Liconsa S.A. de C.V. is a Mexican parastatal company subsidized by the Federal government of Mexico depending on the Secretariat of Social Development. Created as part of a series of social support programs, its function is industrialize and commercialize premium grade milk bags at very low cost to feed, nurture and help the physical development and to improve the quality of life on people in extreme poverty and in social vulnerability.

In 1944, the Milk Supply Welfare Program was implemented with the opening of the first milk-producing plant, under the name "Nacional Distribuidora y Reguladora, S. A. de C. V." (Nadyrsa).

In 1945, a group of businessmen, aware of the increasing in offer of milk in Mexico City, established “Lechería Nacional, S. A. de C. V.” By 1950, "Compañía Exportadora e Importadora Mexicana, S. A." (CEIMSA) took on the elaboration, distribution and selling activities of imported milk, which was reprocessed in Mexico to ensure high quality and reasonable cost for disadvantaged families.

The plant of Liconsa located in Tlalnepantla de Baz started operating in 1954. This facility produces today the largest volume of milk in comparison to the other industrial units; its initial milk rehydrating capacity was of 30,000 liters a day, currently it produces 1,230,000 liters of milk every day.

In 1961, the Federal Government decided to establish "Compañía Rehidratadora de Leche CEIMSA, S. A."; then in 1963, the company changed its name to "Compañía Rehidratadora de Leche Conasupo, S. A." Afterwards, in 1972, the name was modified again to "Leche Industrializada Conasupo, S. A. de C. V." Finally, in 1994, during the reorganization process of the Secretariat of Social Development, the company was named Liconsa, S. A. de C.V.

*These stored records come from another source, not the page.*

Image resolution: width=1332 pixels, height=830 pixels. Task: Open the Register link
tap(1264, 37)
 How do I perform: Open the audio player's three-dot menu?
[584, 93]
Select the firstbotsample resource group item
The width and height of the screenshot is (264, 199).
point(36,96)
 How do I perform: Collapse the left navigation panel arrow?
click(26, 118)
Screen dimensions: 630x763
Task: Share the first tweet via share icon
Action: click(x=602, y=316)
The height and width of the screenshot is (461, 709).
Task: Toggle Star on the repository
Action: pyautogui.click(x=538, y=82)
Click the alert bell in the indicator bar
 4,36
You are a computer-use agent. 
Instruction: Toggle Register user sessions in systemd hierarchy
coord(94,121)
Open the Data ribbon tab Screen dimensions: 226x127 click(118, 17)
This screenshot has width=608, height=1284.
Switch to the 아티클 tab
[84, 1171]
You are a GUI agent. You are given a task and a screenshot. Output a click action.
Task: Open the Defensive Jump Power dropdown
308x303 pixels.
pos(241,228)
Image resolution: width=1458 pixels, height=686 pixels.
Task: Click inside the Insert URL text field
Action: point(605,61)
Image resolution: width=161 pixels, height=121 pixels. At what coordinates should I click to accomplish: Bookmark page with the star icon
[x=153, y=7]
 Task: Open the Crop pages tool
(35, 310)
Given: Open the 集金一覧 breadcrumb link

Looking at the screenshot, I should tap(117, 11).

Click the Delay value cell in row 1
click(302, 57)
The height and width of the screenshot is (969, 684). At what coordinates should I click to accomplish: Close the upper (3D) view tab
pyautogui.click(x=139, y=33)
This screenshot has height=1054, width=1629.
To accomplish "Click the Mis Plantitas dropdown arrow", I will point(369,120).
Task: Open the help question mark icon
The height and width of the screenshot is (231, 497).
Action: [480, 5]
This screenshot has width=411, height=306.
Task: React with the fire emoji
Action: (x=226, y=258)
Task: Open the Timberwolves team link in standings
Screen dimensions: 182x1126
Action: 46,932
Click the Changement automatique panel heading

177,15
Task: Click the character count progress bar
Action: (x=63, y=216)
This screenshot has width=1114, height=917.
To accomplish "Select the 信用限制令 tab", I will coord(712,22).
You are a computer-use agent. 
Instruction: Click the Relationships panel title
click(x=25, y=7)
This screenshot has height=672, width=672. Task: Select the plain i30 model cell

Today, is majorly a state-owned business devoted to the industrialization of high-quality milk and its distribution at subsidized prices, in order to contribute to the proper nutrition of millions of disadvantaged Mexicans, especially children under 12, as well as other vulnerable sectors of the population, such as women between 13 and 15 years of age, pregnant or lactating mothers, women between 45 and 59 years of age, people with chronic diseases or physically impaired, as well as elderly citizens (60 and more).

Liconsa’s milk is fortified with the main nutritional elements of which most of the disadvantaged population (specially children and elderly citizens) lacks of: iron, zinc, folic acid and vitamins A, C, D, Riboflavin and Cobalamin.

Several studies made by the National Institute of Public Health in México, show that children consuming Liconsa’s fortified milk frequently, present lower anemia, iron deficiency and chronic malnourishment rates; they grow taller and develop more muscle mass; they also show higher physical capacity and an improved mental development.